WHAT IS BEING ASKED
Rewrite the part of the listing below that starts at the line containing "The image size is (817, 465)." and ends at the line containing "at that location.", replacing "Describe" with "Identify" and changing nothing else. Leave the pictures out of your answer.

RECORDS SUPPLIED
____
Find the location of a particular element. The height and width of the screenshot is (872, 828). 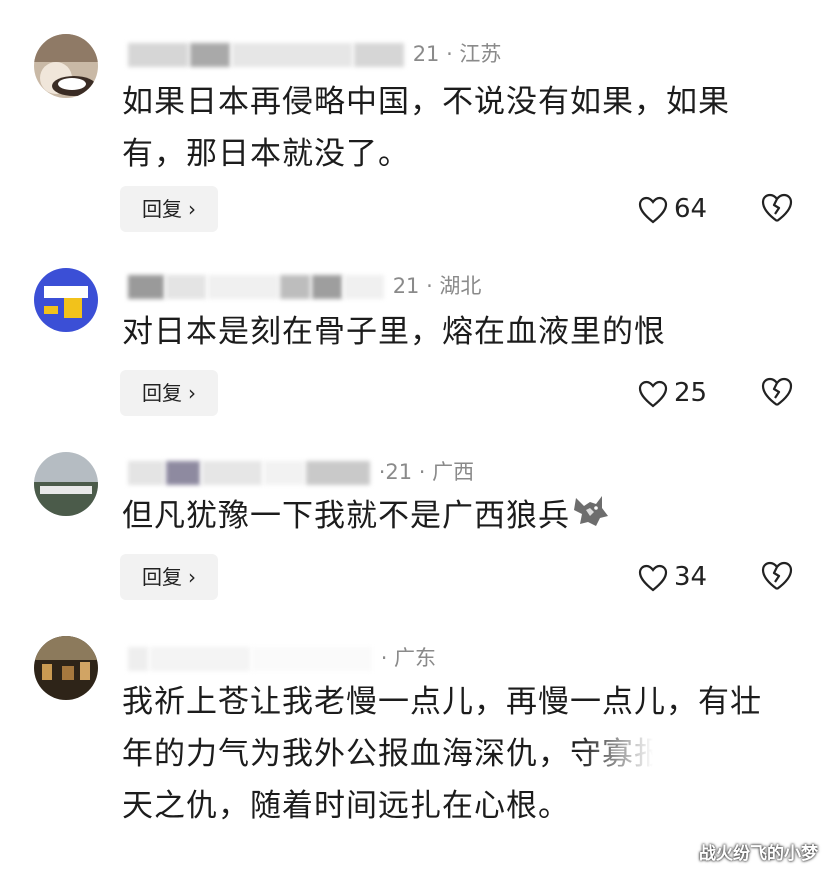

like-button: 64 is located at coordinates (672, 209).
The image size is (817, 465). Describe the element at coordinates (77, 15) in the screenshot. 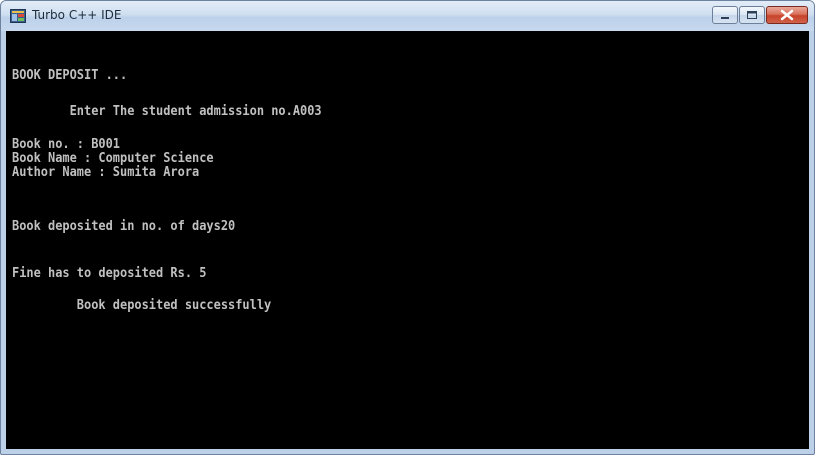

I see `window-title: Turbo C++ IDE` at that location.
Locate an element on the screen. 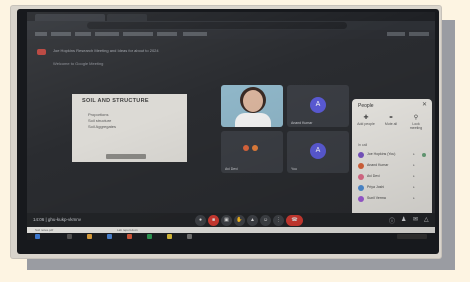  add-people-button: ✚ Add people is located at coordinates (366, 120).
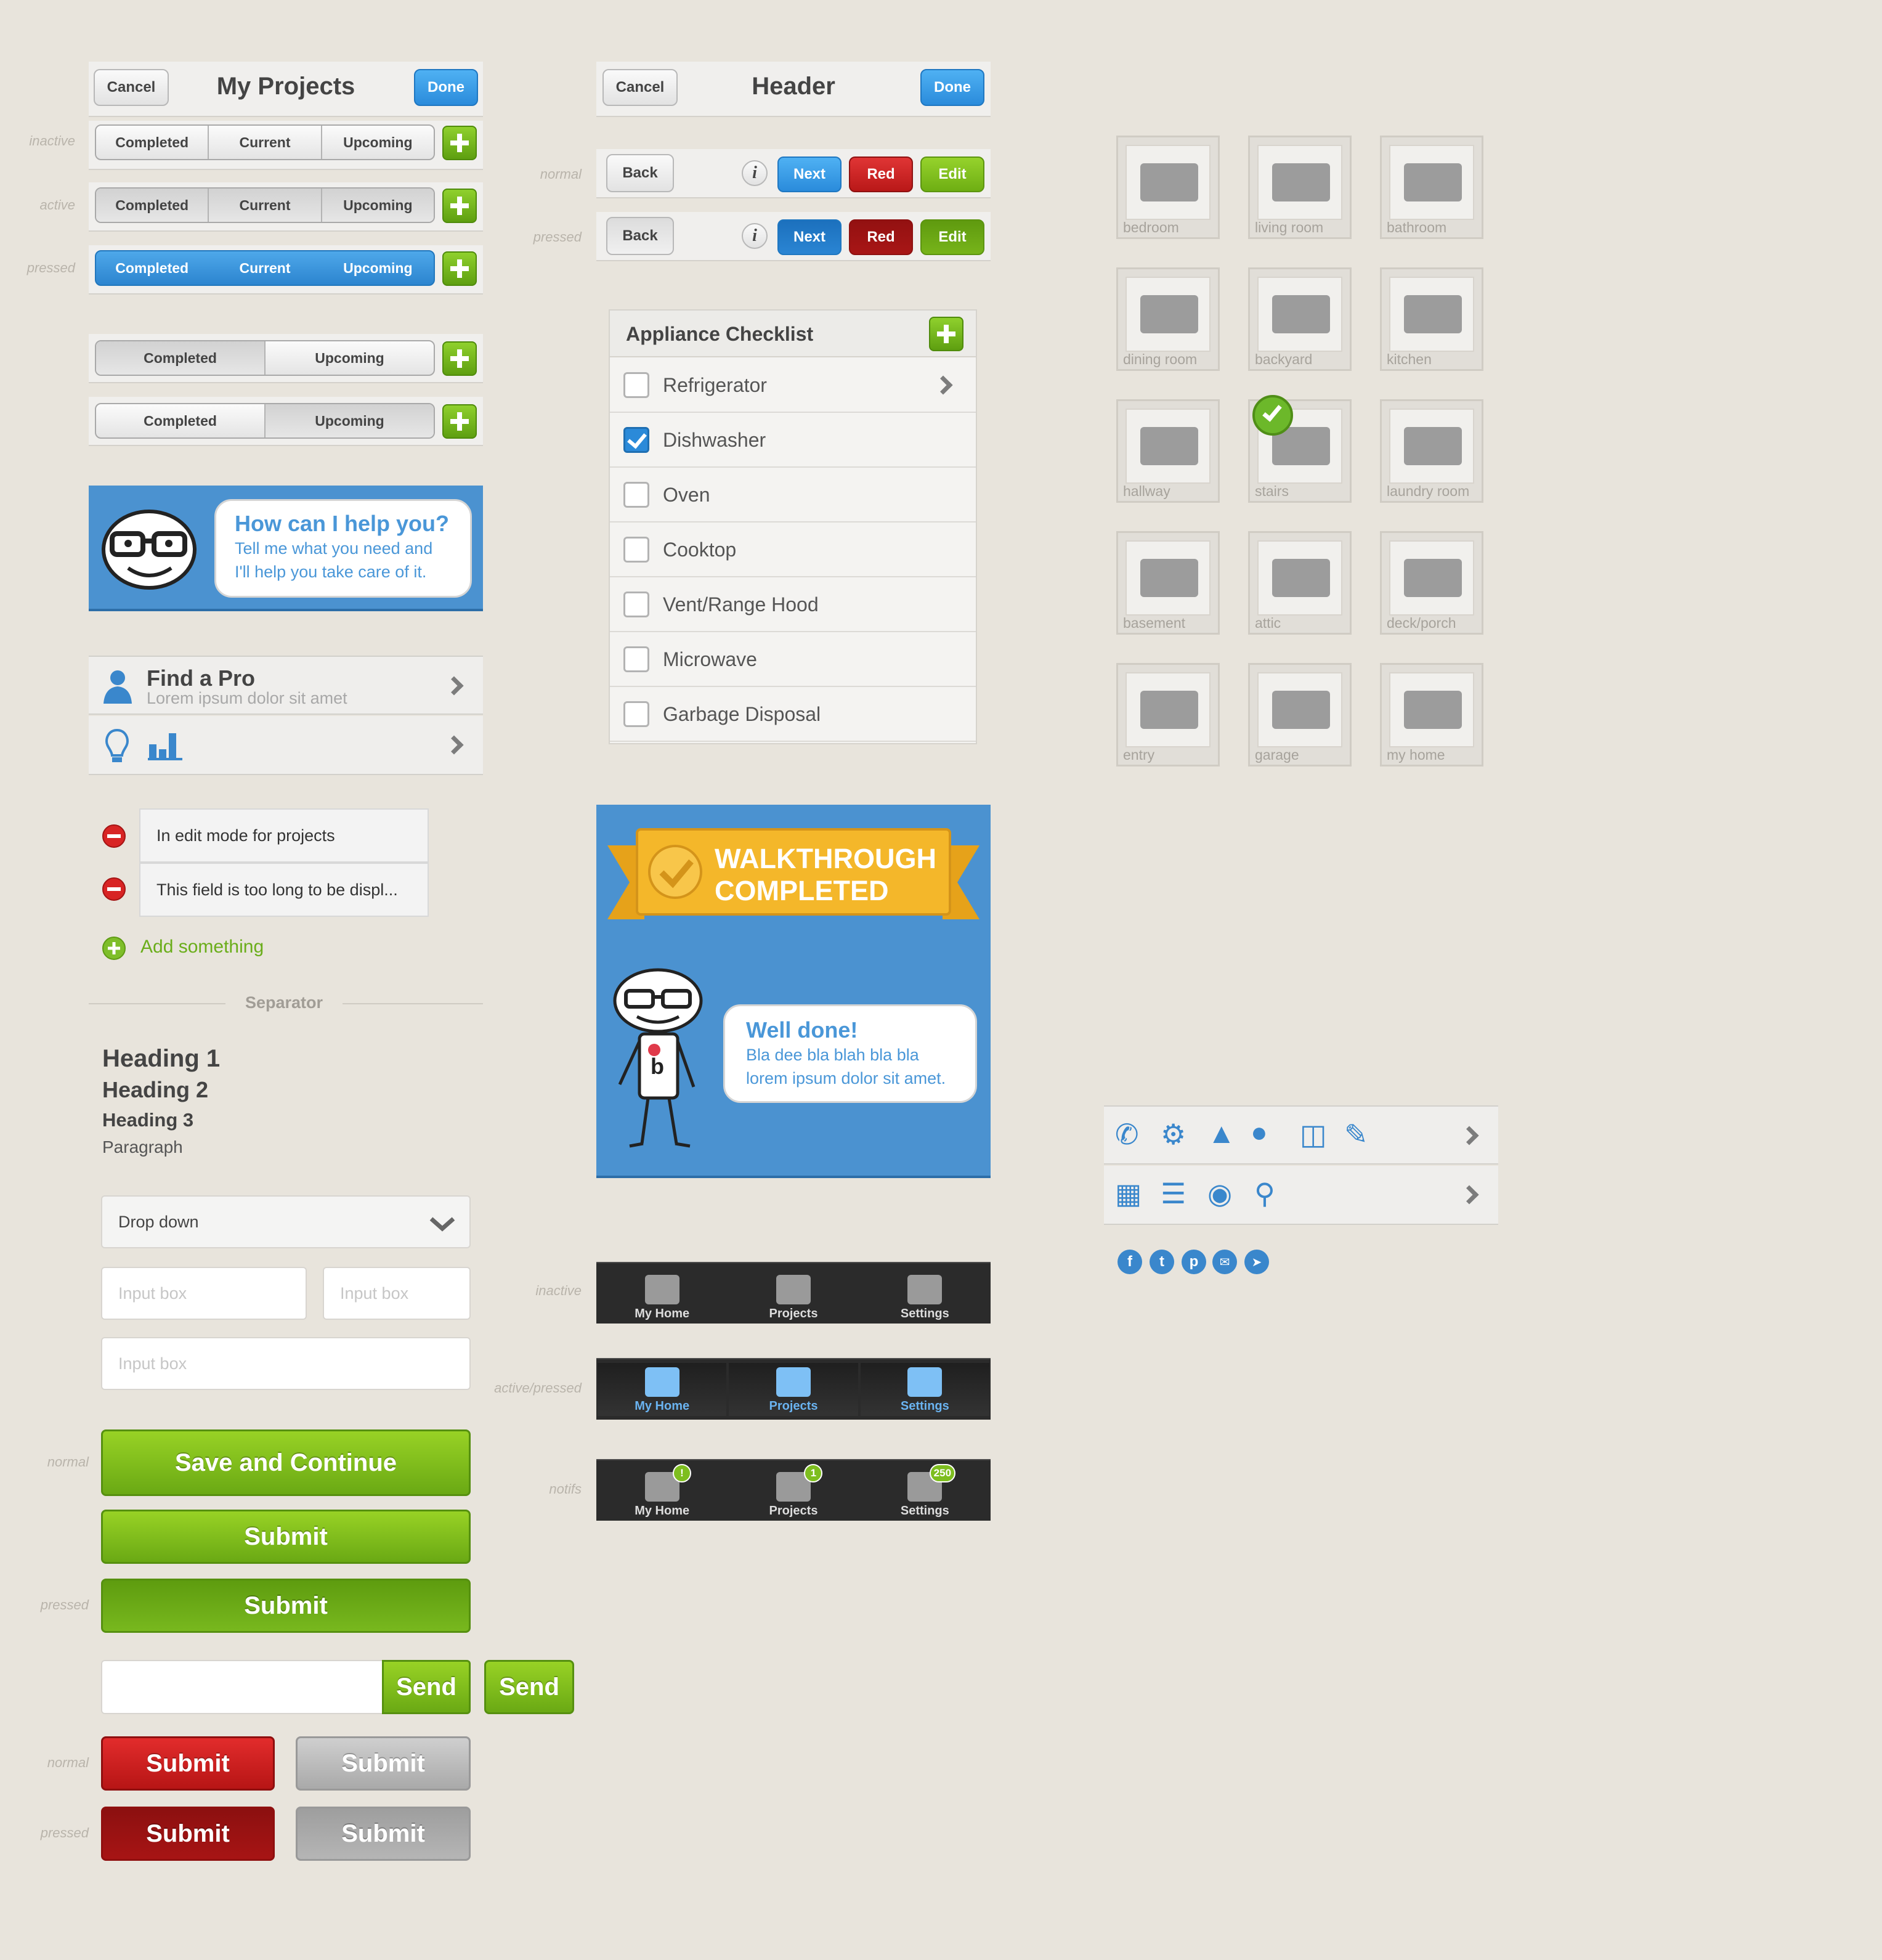 The image size is (1882, 1960). What do you see at coordinates (117, 746) in the screenshot?
I see `lightbulb-icon` at bounding box center [117, 746].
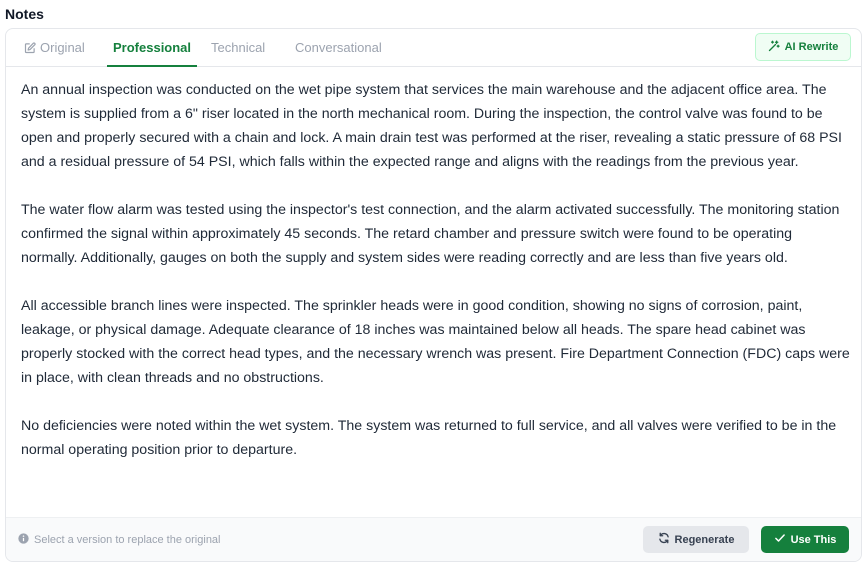  I want to click on tab-label: Technical, so click(238, 48).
____
YOUR RESPONSE
The image size is (817, 465). Identify the element at coordinates (77, 15) in the screenshot. 

I see `window-title: Turbo C++ IDE` at that location.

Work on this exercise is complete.